Unlike last chance exceptions, first chance exceptions won’t automatically end the program if you don’t deal with them in the debugger. If code handles the exception then that application will continue running even if you didn’t address the exception in the debugger.

Managing an Overload of First Chance Exceptions
You might find, while working your way through the code, that you encounter the exact same first chance exception over and over, making it impossible for you to look for others. If this is the case you can instruct the debugger to ignore that particular exception. This is generally ill-advised; it’s far better to resolve the bug rather than suppress it, but that isn’t always possible.

To suppress the bug, you need to put some more fine-grained control in the debugger. Thus far, I’ve only showed you first chance exception handling at a very gross level. But by expanding the nodes in the Debug Exceptions dialog you can identify the specific exception that keeps getting thrown and reset it so that it will no longer break into the debugger when it occurs. This can help you remain productive in your task of identifying avoidable exceptions in the application, even if there are many of them.

Protecting Against Exceptions
In most cases it’s easy to protect against exceptions.

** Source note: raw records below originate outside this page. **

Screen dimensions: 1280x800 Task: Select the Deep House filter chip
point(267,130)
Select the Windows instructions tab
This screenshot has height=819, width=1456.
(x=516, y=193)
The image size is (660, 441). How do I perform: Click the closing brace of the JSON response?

You test for a null value before trying to access a property of the object?or you check to make sure a file exists before reading it. These checks are simple and relatively efficient if done correctly. They are certainly less costly than allowing an exception to be thrown and then dealing with the exception.

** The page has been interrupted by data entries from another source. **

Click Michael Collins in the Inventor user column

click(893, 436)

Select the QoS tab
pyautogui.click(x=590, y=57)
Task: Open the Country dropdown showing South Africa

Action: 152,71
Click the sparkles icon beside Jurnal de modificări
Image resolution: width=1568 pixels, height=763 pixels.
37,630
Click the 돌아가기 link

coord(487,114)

There are only a few exceptions that are unavoidable or where checking for the condition is unfeasible. For instance, it’s technically possible to determine before a call whether Windows will have to throw an Out of Memory exception. However, the frequency of this exception is very, very low and the cost in terms of code to check for this situation is fairly high. So in some cases, like this one, it is not cost-effective to write explicit tests for all of the things that might cause an exception.

Restructuring to Avoid Exceptions
Sometimes it’s not an issue of testing for the thing that may cause the exception; it’s a matter of restructuring the code in a way that the chances of an exception are minimized. In the above example, it would be better to use a for statement that limits the size of the array indexer to the actual size of the array. This automatically terminates the loop when the end of the array is encountered.

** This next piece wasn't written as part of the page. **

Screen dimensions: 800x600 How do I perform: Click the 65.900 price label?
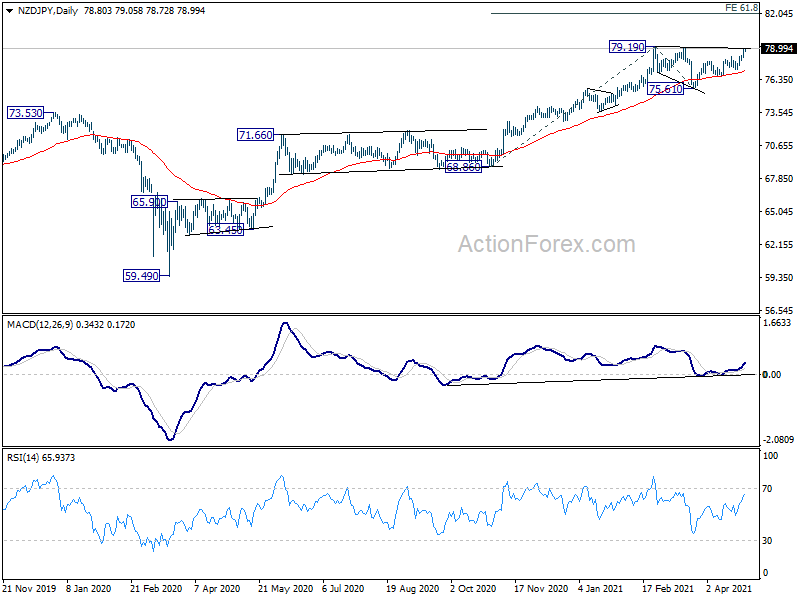[150, 202]
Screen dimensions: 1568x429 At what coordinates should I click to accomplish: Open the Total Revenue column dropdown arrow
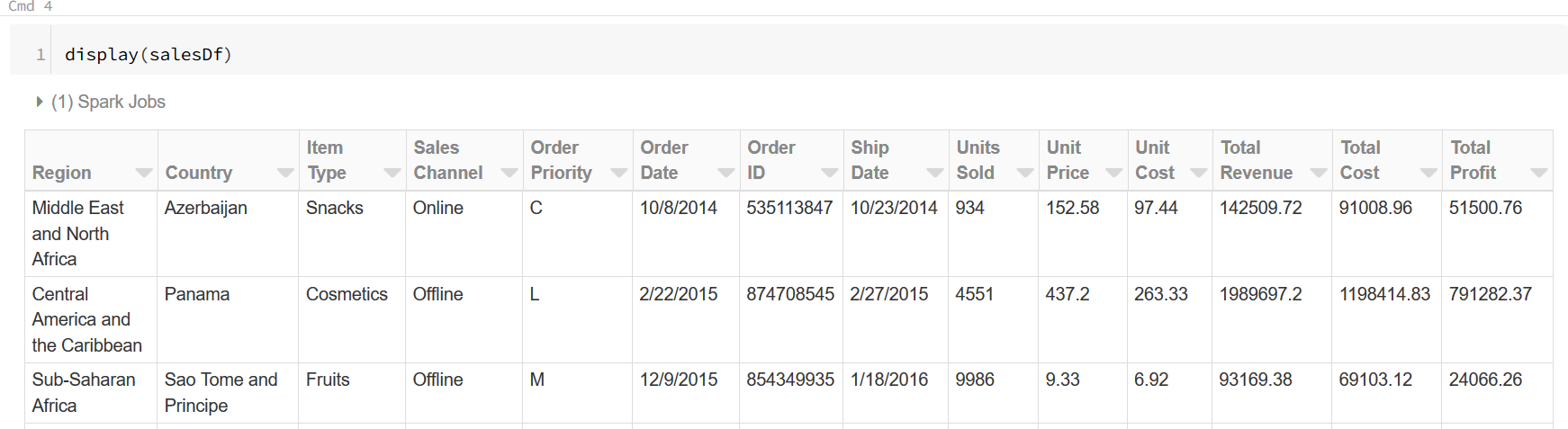pyautogui.click(x=1320, y=173)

Restructuring a trivial example like the one given above is, well, trivial. However, restructuring larger sections of code may be more difficult. A few tips that may help you restructure your application code to avoid exceptions are:

  • Review the call stack when the error is occurring. The call stack can show you at a glance how the execution got down into a particular method and can allow you to quickly see the structure of the existing code that may need to change.
  • Identify the root cause. While the actual exception may be the result of a missing file, the root cause may be the failure of a previous process or bad input from the user. Identify the root cause and put error handling and exception avoidance code there.
  • Add breakpoints. Breakpoints can help you see where things first went awry or illuminate subtle nuances of the code execution, such as the state of other variables, which may not be available once the exception occurs.

Extracting Exceptions
While hidden exceptions are a huge performance drain it doesn’t mean that they have to suck the life out of your application. By knowing how to identify them and using the tools you already have you can quickly remove them and regain performance your application has lost.